··· Records for this task ···

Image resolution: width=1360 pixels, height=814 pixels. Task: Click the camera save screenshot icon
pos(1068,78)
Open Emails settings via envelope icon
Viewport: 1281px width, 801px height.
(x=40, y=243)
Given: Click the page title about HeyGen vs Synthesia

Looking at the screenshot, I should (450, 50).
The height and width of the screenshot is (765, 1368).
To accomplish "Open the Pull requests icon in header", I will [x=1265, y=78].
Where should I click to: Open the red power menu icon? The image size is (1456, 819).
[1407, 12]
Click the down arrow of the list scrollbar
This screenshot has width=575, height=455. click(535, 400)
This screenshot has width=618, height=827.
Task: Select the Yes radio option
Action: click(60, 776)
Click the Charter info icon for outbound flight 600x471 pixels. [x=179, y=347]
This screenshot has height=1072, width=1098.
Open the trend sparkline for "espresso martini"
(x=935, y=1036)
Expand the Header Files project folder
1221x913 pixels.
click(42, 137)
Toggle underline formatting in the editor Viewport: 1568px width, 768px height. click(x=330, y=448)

···

Copy out all of the lines above word for word.

Image resolution: width=1360 pixels, height=814 pixels. Task: Click the camera save screenshot icon
pos(1068,78)
Open Emails settings via envelope icon
Viewport: 1281px width, 801px height.
(x=40, y=243)
Given: Click the page title about HeyGen vs Synthesia

Looking at the screenshot, I should (450, 50).
The height and width of the screenshot is (765, 1368).
To accomplish "Open the Pull requests icon in header", I will [x=1265, y=78].
Where should I click to: Open the red power menu icon? The image size is (1456, 819).
[1407, 12]
Click the down arrow of the list scrollbar
This screenshot has width=575, height=455. click(535, 400)
This screenshot has width=618, height=827.
Task: Select the Yes radio option
Action: click(60, 776)
Click the Charter info icon for outbound flight 600x471 pixels. [x=179, y=347]
This screenshot has height=1072, width=1098.
Open the trend sparkline for "espresso martini"
(x=935, y=1036)
Expand the Header Files project folder
1221x913 pixels.
click(42, 137)
Toggle underline formatting in the editor Viewport: 1568px width, 768px height. click(x=330, y=448)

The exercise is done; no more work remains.